Tips to speed up Python

Hang on, don’t optimise too early

  • Trade-offs e.g. complexity, speed, memory, disk, readability, time, effort, etc.

    • Check that code is correct (tested, documented).

    • Is optimisation needed?

    • If yes, optimise code and data.

    • If more needed, parallelise.

Plot idea from Dask-ML.

_images/tips_to_speed_up_python_3_0.png

How fast is it?

  • Profiling (i.e. find the bottlenecks)

    • Speed

      • IPython magic (Jupyter Lab)

        • Line: %timeit

        • Cell: %%timeit

        • If pip install line_profiler:

          • First load module: %load_ext line_profiler

          • Scripts: %prun

          • Line-by-line: %lprun

            • @profile decorator around the function

    • Memory

      • If pip install memory_profiler:

      • First load module:

        • %load_ext memory_profiler

        • Line: %memit

        • Cell: %%memit

        • Line-by-line: %mprun

  • Profile parallel code

How fast could it go?

  • Time-space complexity

    • Big O notation where O is the order of operations, O(…).

    • Ignores constants and takes the largest order, so O(2n2 + 3n) would be O(n2).

    • Important for large number of elements, N.

    • Typical case.

    • Constant time means per machine operation.

Plot idea from Big O Cheat Sheet

_images/tips_to_speed_up_python_6_0.png

Potential improvements

Append to lists, rather than concatenating

  • Lists are allocated twice the memory required, so appending fills this up in O(1) (long-term average), while concatenating creates a new list each time in O(n).

Provided material:

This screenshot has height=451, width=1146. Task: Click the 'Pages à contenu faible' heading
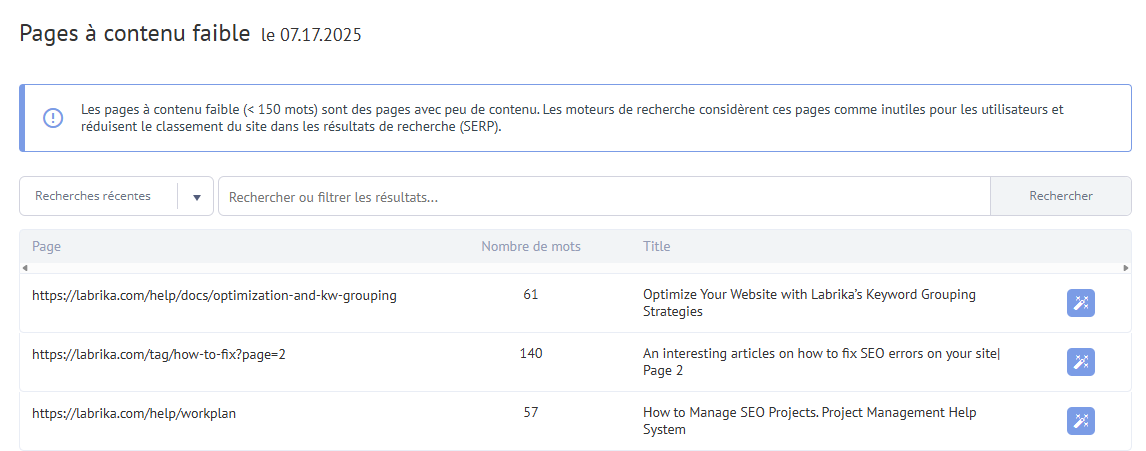tap(134, 34)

What to work on:
According to the Python speed tips, why should you append to lists instead of concatenating them? The data is separate from the Python speed tips text.

Exercise answer:
Lists are allocated twice the memory they need. Appending fills that spare space in O(1) time on long-term average. Concatenating creates a new list each time, which takes O(n).